O presidente ucraniano, Volodymyr Zelensky, assinalou esta sexta-feira um ano da invasão da Rússia com uma mensagem aos ucranianos na qual descreveu os últimos 12 meses como "um ano de dor, tristeza, fé e união".

"Em 24 de fevereiro, milhões de nós fizeram uma escolha. Não uma bandeira branca, mas uma bandeira azul e amarela [da Ucrânia]. Não para fugir, mas para enfrentar. Confrontar o inimigo. Resistir e lutar", acrescentou.

O líder ucraniano sublinhou que "foi um ano de dor, tristeza, fé e união".

“E este é um ano da nossa invencibilidade, sabemos que este será o ano da nossa vitória", salientou Zelenski numa mensagem de vídeo publicada na plataforma de mensagens Telegram.

Numa outra mensagem publicada também esta sexta-feira no seu 'site', o governante afirmou ter-se encontrado com altos responsáveis do exército para abordar a produção de armas no país.

"Abordámos a questão da produção e fornecimento de munições e armas. É claro que não posso revelar publicamente os pormenores desta questão. Mas este é um trabalho significativo. E congratulo-me por ouvir na reunião do alto comando militar que mesmo nestas condições temos o potencial apropriado", destacou.

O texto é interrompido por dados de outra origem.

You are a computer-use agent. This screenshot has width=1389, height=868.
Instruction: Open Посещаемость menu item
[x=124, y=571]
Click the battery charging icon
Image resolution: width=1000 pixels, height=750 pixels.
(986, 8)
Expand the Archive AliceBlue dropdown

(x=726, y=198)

"Assassinos russos têm de ser punidos"

O presidente ucraniano, Volodymyr Zelensky, disse ainda que a Ucrânia só vai parar quando os "assassinos russos forem punidos". 

"Nunca lhes vamos perdoar. Nunca descansaremos até que os assassinos russos sejam punidos. Por um tribunal internacional, por um julgamento de Deus ou pelos nossos soldados", disse Zelensky.

O chefe de Estado ucraniano destacou também que a Ucrânia "inspirou" e "uniu" o mundo.

"A Ucrânia surpreendeu o mundo. A Ucrânia inspirou o mundo. A Ucrânia uniu o mundo. Há milhares de palavras para o provar", disse Zelensky.

A Rússia iniciou a guerra contra a Ucrânia em 24 de fevereiro de 2022, com uma invasão em grande escala, depois de ter concentrado milhares de soldados junto às fronteiras com o país vizinho.

Desconhece-se o número de baixas civis e militares, mas diversas fontes, incluindo a ONU, têm admitido que será consideravelmente elevado.

No final de setembro, a Rússia formalizou na legislação interna a anexação das regiões de Kherson, Zaporijia, Donetsk e Lugansk, depois de ter feito o mesmo em 2014, com a Crimeia.

Nem Kiev nem a generalidade da comunidade internacional reconhecem a autoridade russa nas cinco regiões anexadas.